私のやらなければいけないことは、ホントに単純。PCを立ち上げて、ネットワーク上にあるプレゼンテーションを開けばいいだけ。別にITじゃなくてもできる…ってか、PCの電源の入れ方を知っていれさえすれば、サルでもできる。


なのに!このPCがなかなか立ち上がらないのだ。誰だ、こんなにログインスクリプトにごちゃごちゃいろんなものを入れた莫迦は(←自分)。立ち上がるのが遅くなるだろうが。


私は所在なげにプロジェクターを見つめるがプロジェクターの表示はまったく変わらない。意味もなくBlackberryをポケットから取り出して、来てもいないメールの確認をしたりするが、何も起こらない。き、気まずい。

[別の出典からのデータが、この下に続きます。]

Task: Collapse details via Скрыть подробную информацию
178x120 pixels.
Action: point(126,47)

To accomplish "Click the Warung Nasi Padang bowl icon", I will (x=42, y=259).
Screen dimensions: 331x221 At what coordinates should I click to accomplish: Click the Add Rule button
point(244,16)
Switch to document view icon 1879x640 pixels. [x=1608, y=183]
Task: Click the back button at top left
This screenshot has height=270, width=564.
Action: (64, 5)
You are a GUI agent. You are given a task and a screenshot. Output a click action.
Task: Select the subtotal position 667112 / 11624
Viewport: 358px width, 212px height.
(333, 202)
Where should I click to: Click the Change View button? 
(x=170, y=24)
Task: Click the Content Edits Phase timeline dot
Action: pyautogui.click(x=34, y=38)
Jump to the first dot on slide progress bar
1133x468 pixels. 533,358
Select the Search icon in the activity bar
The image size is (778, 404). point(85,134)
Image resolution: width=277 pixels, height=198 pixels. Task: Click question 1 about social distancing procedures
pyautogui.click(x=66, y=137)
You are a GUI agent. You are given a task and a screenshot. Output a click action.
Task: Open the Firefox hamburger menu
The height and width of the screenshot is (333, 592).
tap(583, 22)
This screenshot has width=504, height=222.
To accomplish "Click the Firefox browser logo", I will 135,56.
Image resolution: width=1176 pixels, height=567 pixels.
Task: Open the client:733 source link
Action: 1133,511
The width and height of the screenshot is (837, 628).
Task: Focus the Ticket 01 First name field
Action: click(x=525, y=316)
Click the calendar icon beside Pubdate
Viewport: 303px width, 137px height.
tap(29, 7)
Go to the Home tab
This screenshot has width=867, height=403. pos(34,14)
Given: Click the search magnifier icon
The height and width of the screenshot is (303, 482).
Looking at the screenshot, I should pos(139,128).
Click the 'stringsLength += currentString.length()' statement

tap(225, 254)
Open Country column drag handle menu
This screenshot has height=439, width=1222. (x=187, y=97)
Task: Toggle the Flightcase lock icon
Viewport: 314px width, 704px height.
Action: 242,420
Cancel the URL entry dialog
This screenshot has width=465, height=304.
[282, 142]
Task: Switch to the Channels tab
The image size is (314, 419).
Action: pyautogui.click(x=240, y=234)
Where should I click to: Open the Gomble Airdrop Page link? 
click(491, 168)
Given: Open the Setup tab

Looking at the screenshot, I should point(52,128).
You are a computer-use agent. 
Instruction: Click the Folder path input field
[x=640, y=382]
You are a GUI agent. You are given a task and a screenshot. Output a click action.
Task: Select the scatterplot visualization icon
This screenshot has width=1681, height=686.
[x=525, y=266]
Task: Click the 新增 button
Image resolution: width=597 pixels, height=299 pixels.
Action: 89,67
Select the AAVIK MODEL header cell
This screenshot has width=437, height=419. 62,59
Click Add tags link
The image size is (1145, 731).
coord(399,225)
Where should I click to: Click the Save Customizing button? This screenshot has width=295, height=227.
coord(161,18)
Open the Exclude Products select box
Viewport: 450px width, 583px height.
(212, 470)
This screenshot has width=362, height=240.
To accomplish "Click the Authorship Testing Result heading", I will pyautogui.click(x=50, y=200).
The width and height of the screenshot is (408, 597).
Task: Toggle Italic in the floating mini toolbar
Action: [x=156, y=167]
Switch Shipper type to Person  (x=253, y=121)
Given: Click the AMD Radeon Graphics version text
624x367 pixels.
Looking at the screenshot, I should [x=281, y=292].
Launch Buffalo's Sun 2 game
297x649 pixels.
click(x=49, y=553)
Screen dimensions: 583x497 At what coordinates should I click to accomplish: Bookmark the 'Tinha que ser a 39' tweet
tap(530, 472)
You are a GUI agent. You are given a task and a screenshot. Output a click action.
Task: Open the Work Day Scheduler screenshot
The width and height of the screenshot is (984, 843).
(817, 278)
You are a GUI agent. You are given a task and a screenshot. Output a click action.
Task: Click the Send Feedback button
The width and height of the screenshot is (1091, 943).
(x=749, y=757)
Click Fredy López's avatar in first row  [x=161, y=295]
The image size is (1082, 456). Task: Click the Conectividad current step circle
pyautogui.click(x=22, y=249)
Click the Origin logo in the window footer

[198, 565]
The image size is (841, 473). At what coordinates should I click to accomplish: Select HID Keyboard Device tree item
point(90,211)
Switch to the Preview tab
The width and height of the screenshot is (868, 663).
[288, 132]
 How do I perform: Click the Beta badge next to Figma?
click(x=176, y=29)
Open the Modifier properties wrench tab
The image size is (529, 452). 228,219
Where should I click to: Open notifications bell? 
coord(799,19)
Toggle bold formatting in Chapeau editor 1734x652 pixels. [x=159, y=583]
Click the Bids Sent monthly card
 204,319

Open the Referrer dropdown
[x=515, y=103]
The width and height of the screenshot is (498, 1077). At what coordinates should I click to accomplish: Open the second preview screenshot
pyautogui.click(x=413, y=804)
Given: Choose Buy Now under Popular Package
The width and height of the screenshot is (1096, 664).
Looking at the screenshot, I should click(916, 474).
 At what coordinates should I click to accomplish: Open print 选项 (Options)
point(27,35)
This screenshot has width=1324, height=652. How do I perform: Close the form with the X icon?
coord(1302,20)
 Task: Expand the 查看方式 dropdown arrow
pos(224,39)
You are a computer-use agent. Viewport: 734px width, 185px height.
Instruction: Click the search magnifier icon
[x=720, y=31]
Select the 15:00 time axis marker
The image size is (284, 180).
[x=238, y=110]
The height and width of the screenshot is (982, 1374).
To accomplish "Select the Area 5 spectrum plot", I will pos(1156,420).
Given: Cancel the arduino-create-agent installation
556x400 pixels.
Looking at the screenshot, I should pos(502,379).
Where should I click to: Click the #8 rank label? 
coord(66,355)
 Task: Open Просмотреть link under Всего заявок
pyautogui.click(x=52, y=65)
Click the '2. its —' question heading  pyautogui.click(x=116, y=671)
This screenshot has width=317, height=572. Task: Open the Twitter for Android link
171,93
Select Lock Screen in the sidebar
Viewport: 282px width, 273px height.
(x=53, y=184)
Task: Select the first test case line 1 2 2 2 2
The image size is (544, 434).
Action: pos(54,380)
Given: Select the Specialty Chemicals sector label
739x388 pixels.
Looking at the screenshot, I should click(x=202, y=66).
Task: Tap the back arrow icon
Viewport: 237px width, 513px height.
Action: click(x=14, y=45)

時間は9時になる。ここで私は悩み始める。PCを強制的に再起動させて1からやり直すか、それともこのままあと1分待ってみるか。1からやり直すと、もし何らかの理由でスクリプトが止まっているなら再起動で始まる可能性は高い。が、もし、ただ単に時間がかかっているだけなら、また1からやり直すことになり、さらに時間がかかることになる。


時間にすればほんの数分ですよ。だけど、この気まずさといったらなかった。これでお客さんが話しかけてきてくれればこっちもくだらない冗談の一つでも飛ばすところだけど、向こうは完全に私の存在を無視してるのだ。いや、完全に無視されているならそれはそれでいいけど、なんとなく視線の端で私を見ているような気がした。たぶん被害妄想だけど。


その気まずさに耐え切れなくなってPCの電源ボタンに手をかけた。すると、うわっ、社長と副社長が入ってきた。これは私、絶体絶命のピンチ。


社長はお客さんに対し、大げさなしぐさであいさつ、副社長は私の耳元まで来て、「だいじょうぶなんでしょうねえ」と聞く。「もちろんです。アハハ」と私は笑って見せたが、その笑顔は引きつっていたに違いない。そして、「大丈夫じゃなかったらクビよ」と言下に匂わせていたと思ったのも、被害妄想に違いない。


私は祈るような気持ちで画面を見つめていたら…なんとPCは何事もなかったようにログイン画面にまで進んだ。そう、スクリプトではまってただけだったのね。さっとログインして、資料を表示して会議室から逃げ出しましたとさ。…どっと疲れた。


ちなみにその後、このお客様方がITの部屋に視察に来られることはなく、まっすぐお帰りになられました。